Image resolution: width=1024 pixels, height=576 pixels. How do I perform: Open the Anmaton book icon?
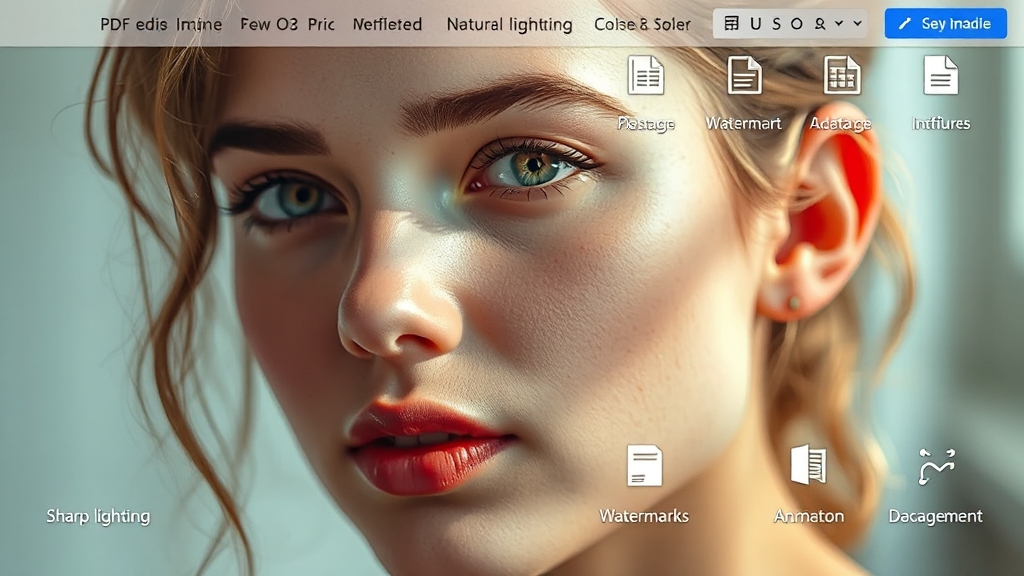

---

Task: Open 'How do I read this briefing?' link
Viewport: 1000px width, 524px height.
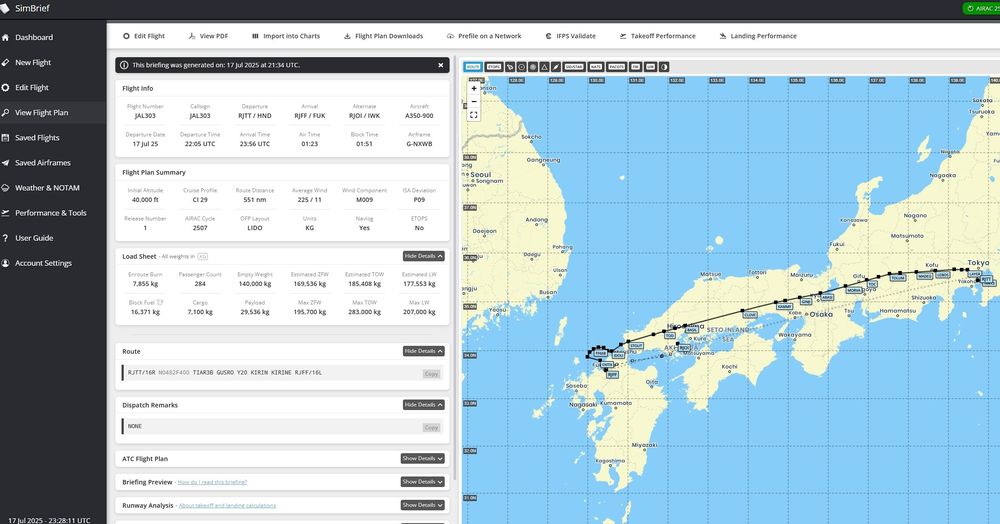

--

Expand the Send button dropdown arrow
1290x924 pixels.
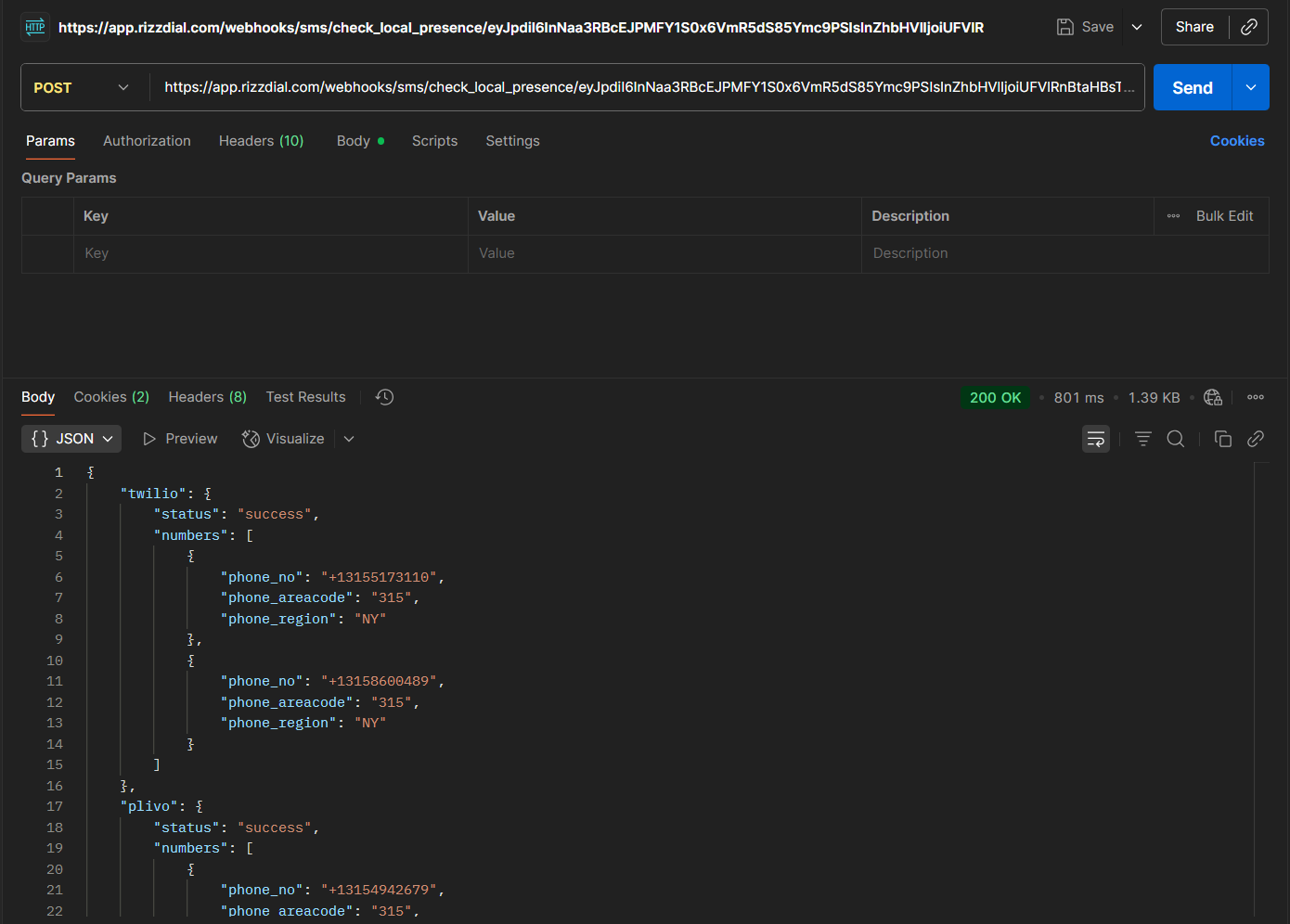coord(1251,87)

== Work instruction ==
In the listing, find each line with the string "height" and copy it.

== Written response ==
Image resolution: width=1024 pixels, height=576 pixels. How do I perform: Open the Anmaton book icon?
Viewport: 1000px width, 524px height.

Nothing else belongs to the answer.